According to the Wall Street Journal report, this strategic investment by Walmart aims to boost Flipkart’s stake, valuing the Indian e-commerce company at an impressive $35 billion.
Walmart’s decision to purchase Tiger Global’s remaining holding in Flipkart further solidifies its control over the Indian e-commerce giant. This move proved beneficial for Tiger Global as they made an overall gain of $3.5 billion on their initial investment of $1.2 billion.
Previously, in a 2021 funding round, Flipkart’s valuation was reported at $37.6 billion. With this acquisition, Walmart now holds a 72% share in Flipkart, while Tiger Global retains a 4% stake in the e-commerce leader.
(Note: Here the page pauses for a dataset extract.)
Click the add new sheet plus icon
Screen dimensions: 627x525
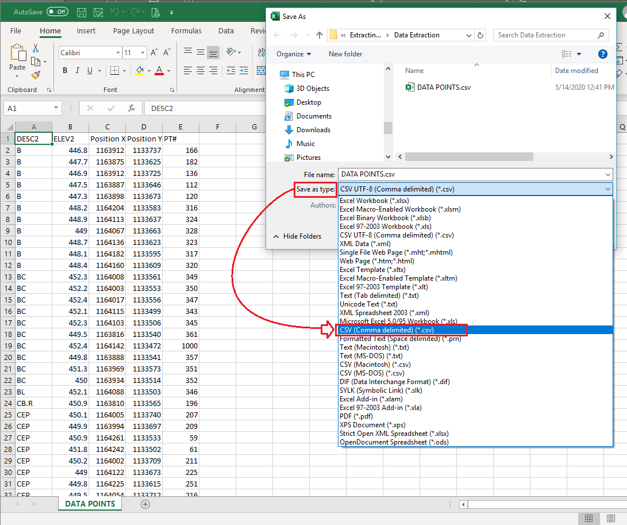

In a recent development, Flipkart initiated a “one-time discretionary” cash payment of $700 million to its employees following its separation from fintech firm PhonePe. Flipkart Group’s Chief Executive, Kalyan Krishnamurthy, expressed optimism about the company’s future growth and encouraged employees to continue striving for success.
The Flipkart Group, which began in 2007, has played a pivotal role in India’s digital commerce revolution. It has enabled millions of consumers, sellers, merchants, and small businesses to participate in the thriving e-commerce ecosystem. With a registered customer base of over 400 million and offering a vast array of products across 80 categories, Flipkart continues to be at the forefront of the Indian e-commerce industry.
Additionally, the Flipkart Group includes other prominent group companies such as Myntra, Flipkart Wholesale, Flipkart Health+, and Cleartrip, further strengthening its position as a major player in the digital commerce space.